Commento sulla rupia indiana

 Sulla rupia indiana c’è una view positiva guidata dal processo ben avviato di riforme strutturali e riequilibrio macroeconomico che hanno reso l’economia meno vulnerabile a shock esterni e contemporaneamente aumentato il potenziale di crescita. Inoltre la Banca Centrale indiana ha disinflazionato con successo l’economia ed ha a sorpresa interrotto il processo di ribasso dei tassi d’interesse, probabilmente per considerazioni di stabilità finanziaria durante il processo di “demonetizzazione”, consolidando così un carry in termini reali molto elevato anche rispetto alle altre valute Emergenti. Il flusso di dati macroeconomici è complessivamente migliore del previsto, in particolare alla fine del 2016 quando l’impatto negativo della demonetizzazione avrebbe dovuto essere maggiore, anche se probabilmente è soltanto posticipato al primo trimestre 2017. Come economia grande e relativamente chiusa e con la bilancia delle partite correnti in deficit solo marginale, l’India dovrebbe essere poco esposta ai fattori di rischio esterni, in particolare da variazioni di politica economica negli USA. Infine, c’è stato un evento politico importante, con la vittoria schiacciante del partito di Governo BJP alle elezioni dello Stato dell’Uttar Pradesh (il più popoloso dell’India).

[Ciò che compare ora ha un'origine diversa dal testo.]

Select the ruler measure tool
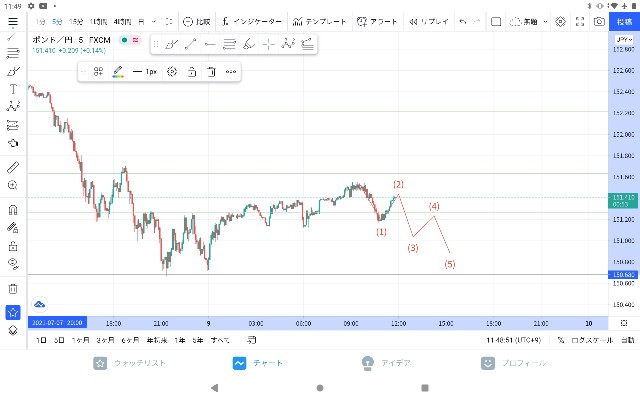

Questo risultato, oltre a far svanire i timori di un impatto negativo sulla popolarità del Governo legata alla “demonetizzazione” e ad aumentare la probabilità che il Primo Ministro Modi sia confermato alle elezioni generali del 2019, favorisce l’accelerazione delle riforme strutturali, in particolare l’implementazione dell’imposta nazionale sui consumi e servizi e la riforma del diritto fallimentare, che è particolarmente rilevante per affrontare la questione dei prestiti inesigibili delle banche. Dopo la vittoria di Modi nell’Uttar Pradesh, la rupia indiana ha cominciato ad apprezzarsi fortemente ed il cambio USD/INR ha rotto al ribasso il supporto chiave di 66 che aveva retto per tutto il 2016. Inoltre sembra che le banche statali abbiano smesso di comprare US$ per conto della Banca Centrale, lasciando pensare che la Banca Centrale sia disposta a tollerare un cambio più forte.